§ **DATA TO PROCESS**:

▼▼▼

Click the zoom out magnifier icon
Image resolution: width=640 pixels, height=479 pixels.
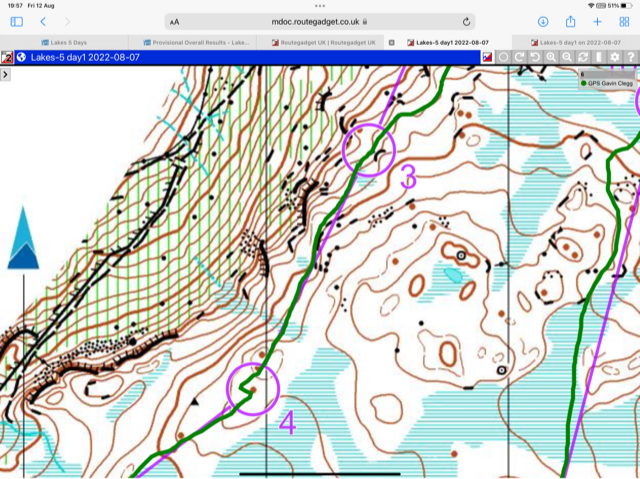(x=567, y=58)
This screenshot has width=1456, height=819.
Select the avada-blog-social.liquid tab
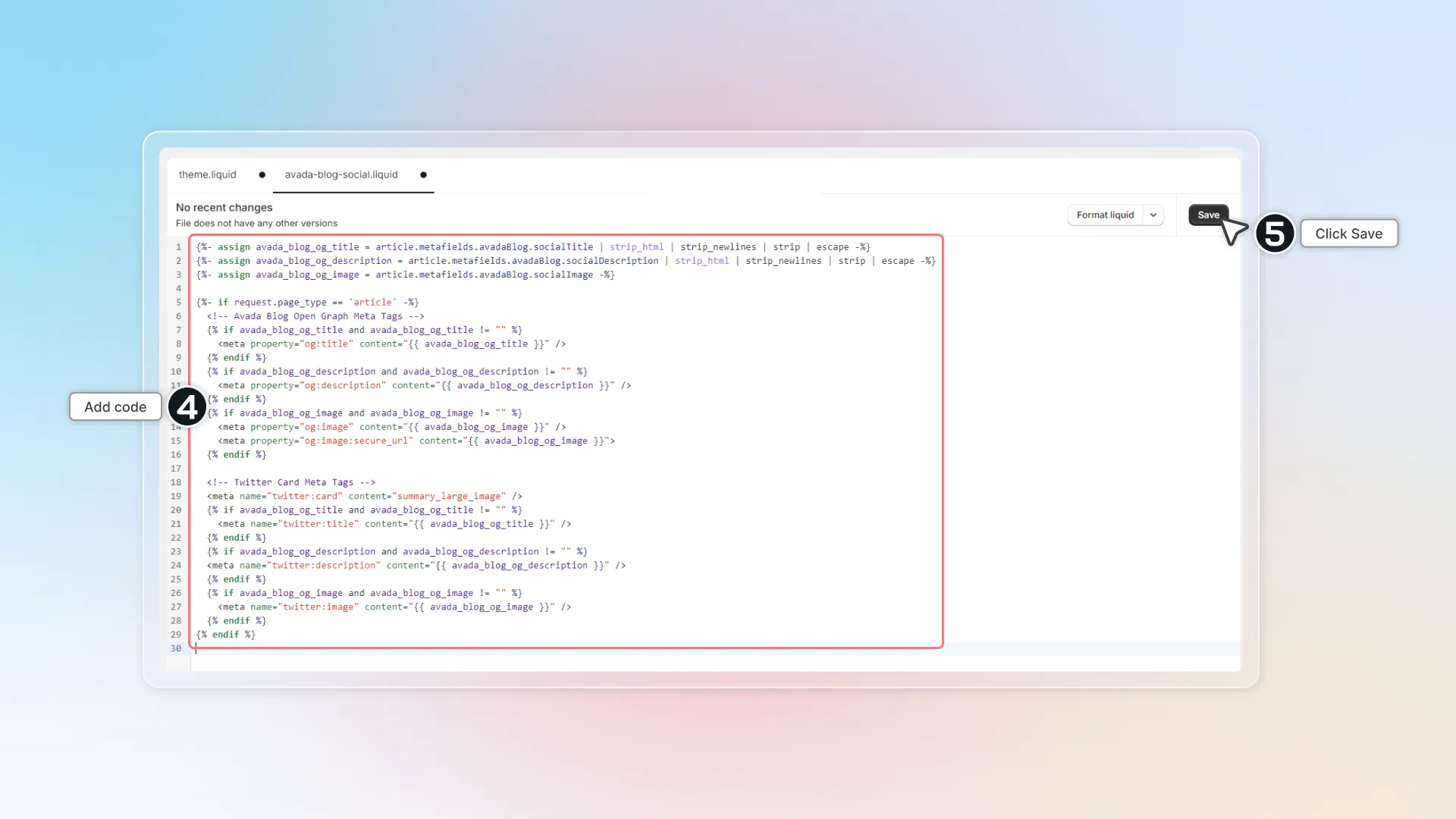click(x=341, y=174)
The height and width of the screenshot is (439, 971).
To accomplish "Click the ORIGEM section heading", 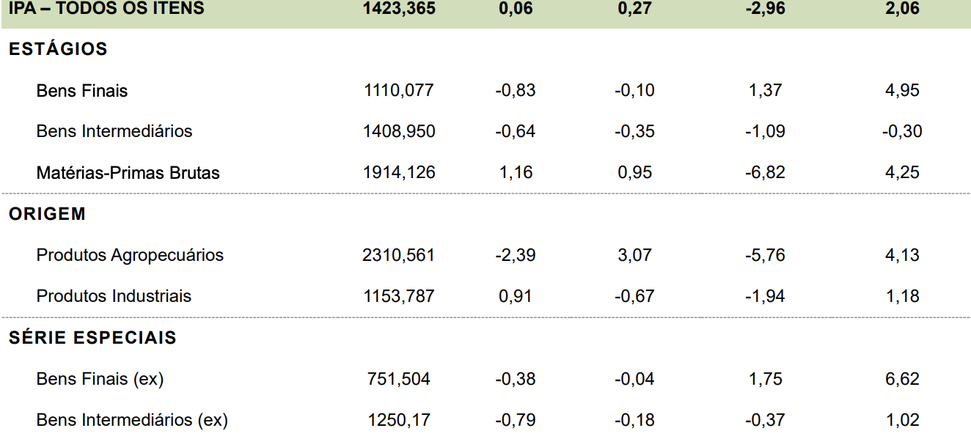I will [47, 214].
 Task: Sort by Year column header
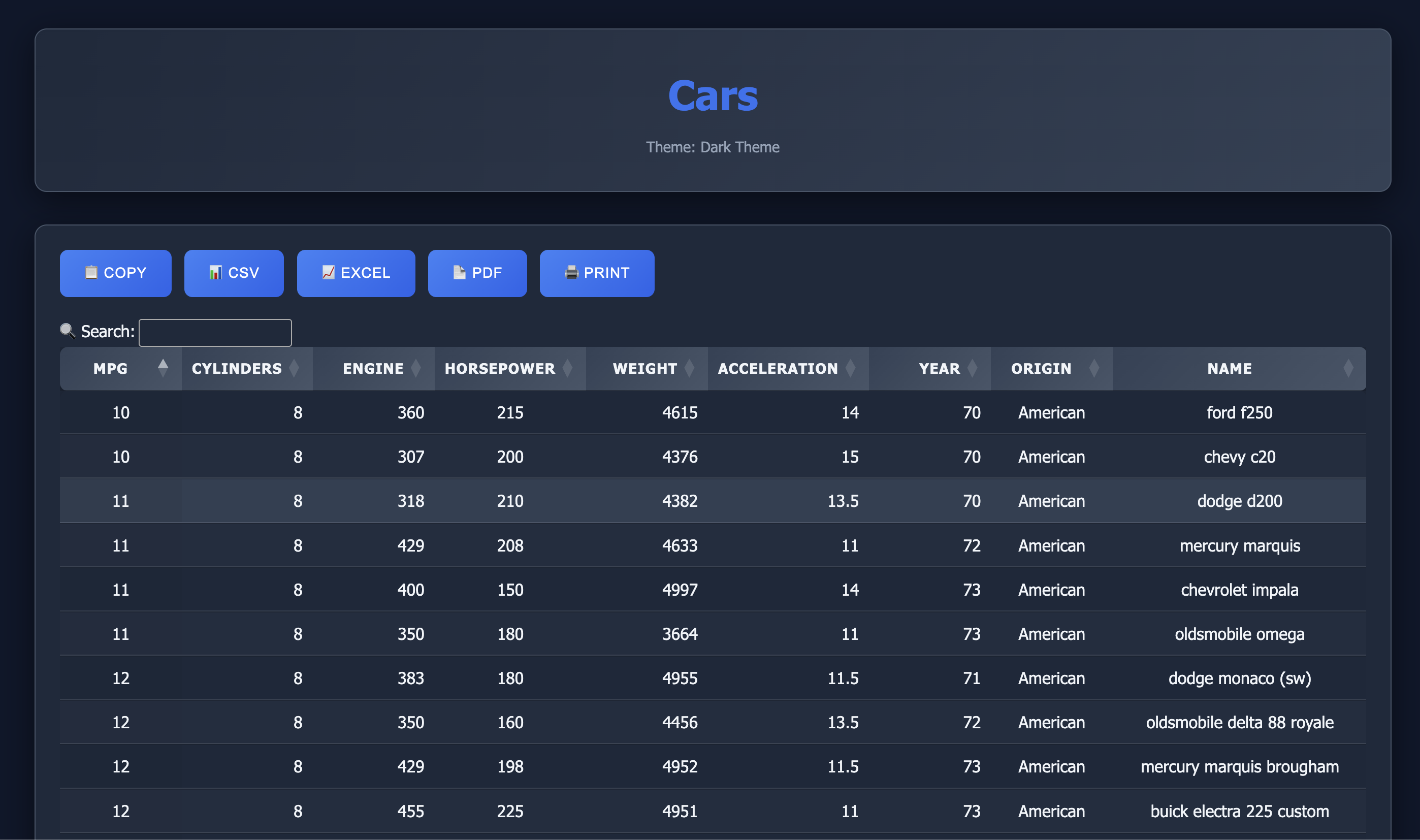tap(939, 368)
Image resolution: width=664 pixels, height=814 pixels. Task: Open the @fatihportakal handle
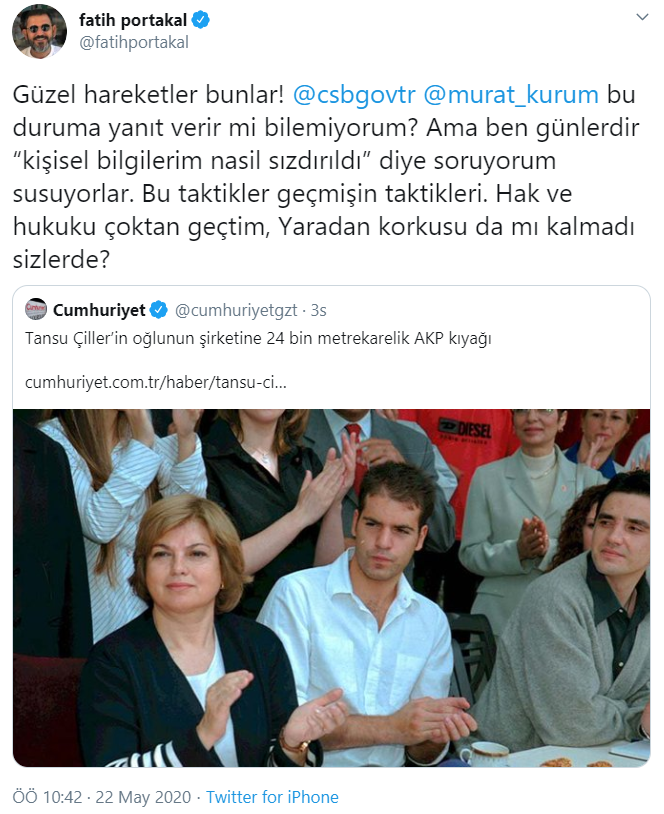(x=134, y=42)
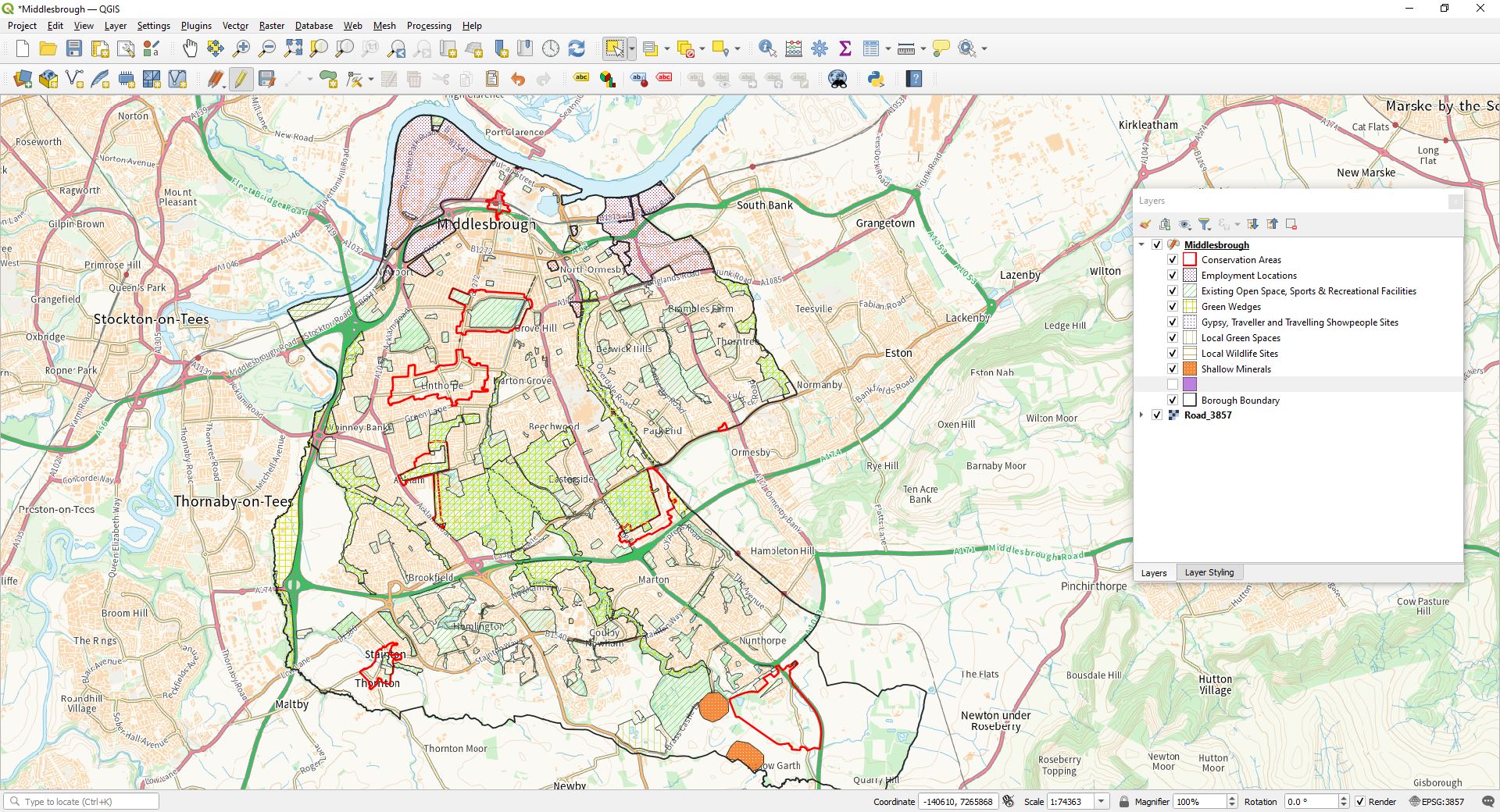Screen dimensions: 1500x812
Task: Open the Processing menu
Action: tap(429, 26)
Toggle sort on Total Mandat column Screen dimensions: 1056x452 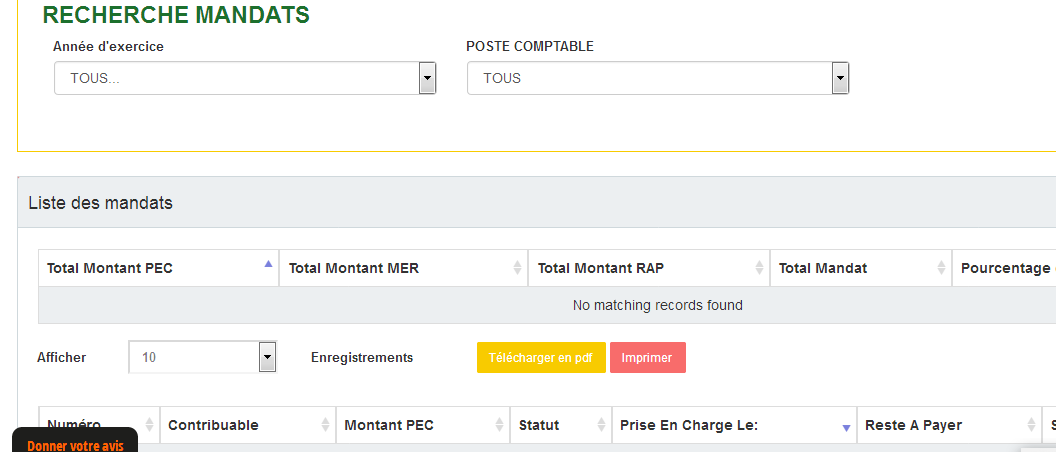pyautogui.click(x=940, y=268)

▲▲▲

§ **THE REQUEST**:
Copy the lines of the material word for word, starting at the line containing "Task: Sort by Year column header" and ending at the line containing "Action: tap(429, 26)", and leave the pictures out of your answer.

§ **OUTPUT FOR THIS EXERCISE**:
 Task: Sort by Year column header
tap(939, 368)
Image resolution: width=664 pixels, height=814 pixels. Task: Open the @fatihportakal handle
(x=134, y=42)
Screen dimensions: 1500x812
Task: Open the Processing menu
Action: tap(429, 26)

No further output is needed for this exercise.